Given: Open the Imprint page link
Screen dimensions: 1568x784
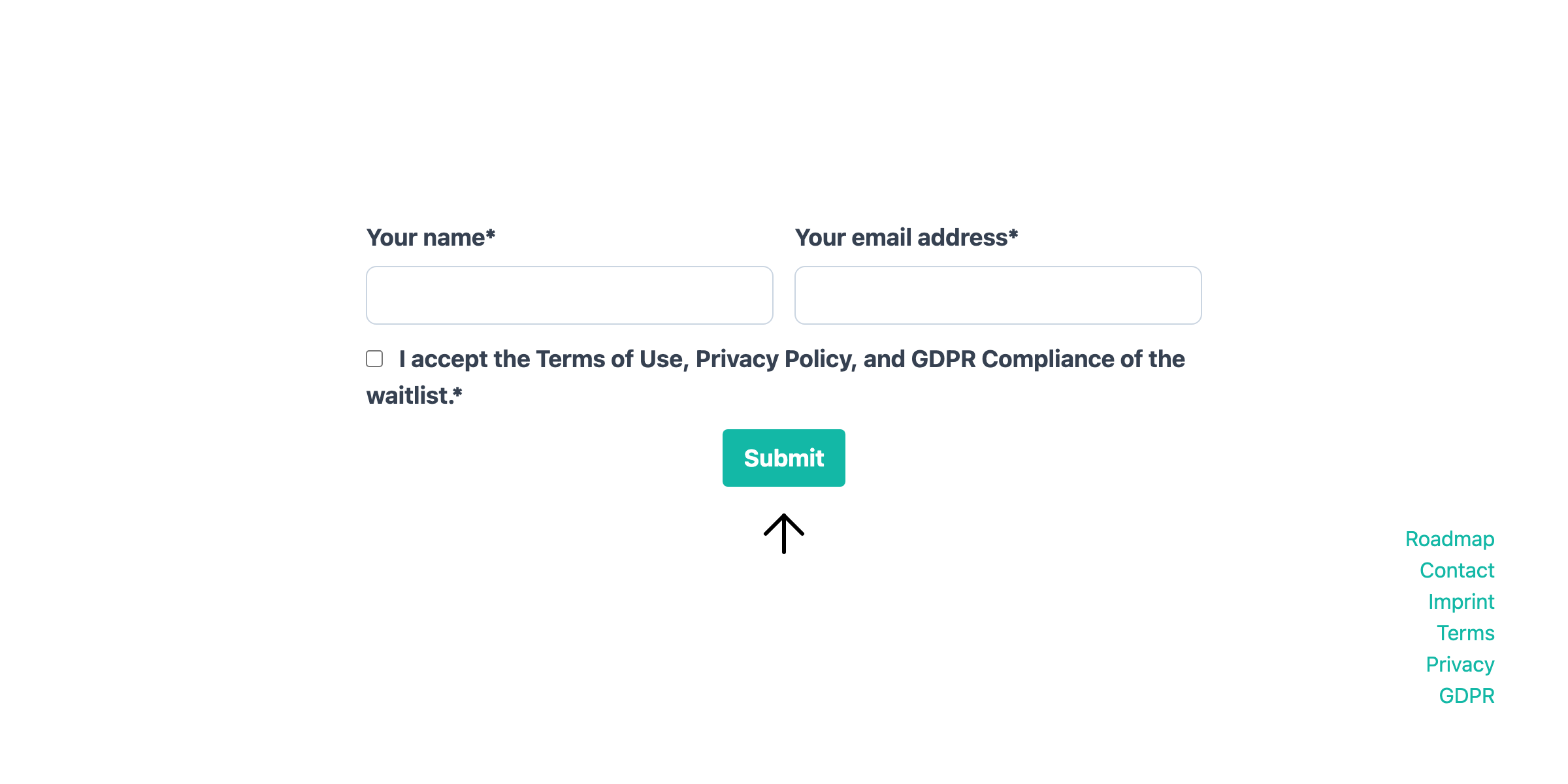Looking at the screenshot, I should tap(1461, 602).
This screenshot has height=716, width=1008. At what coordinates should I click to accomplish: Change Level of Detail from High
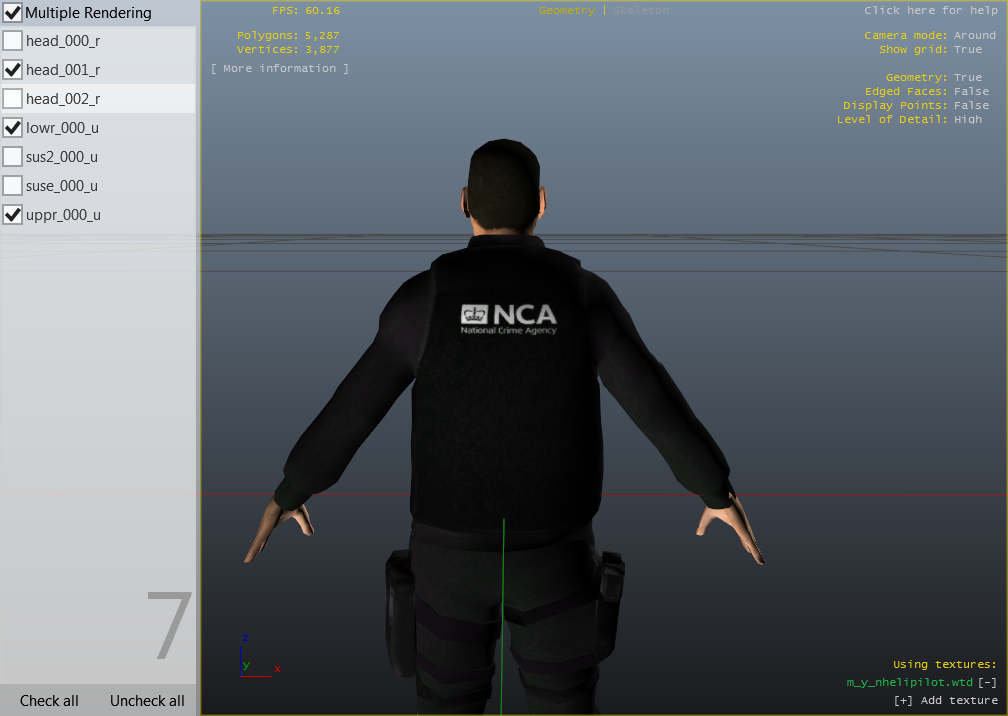[967, 119]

__What is needed__
This task calls for restating, word for word, each line from the line holding "Screen dimensions: 1568x784" through the end of the material, pictures left out.

__Answer to the problem__
Screen dimensions: 1568x784
Looking at the screenshot, I should tap(1461, 602).
This screenshot has height=716, width=1008. At what coordinates should I click to accomplish: Change Level of Detail from High
[967, 119]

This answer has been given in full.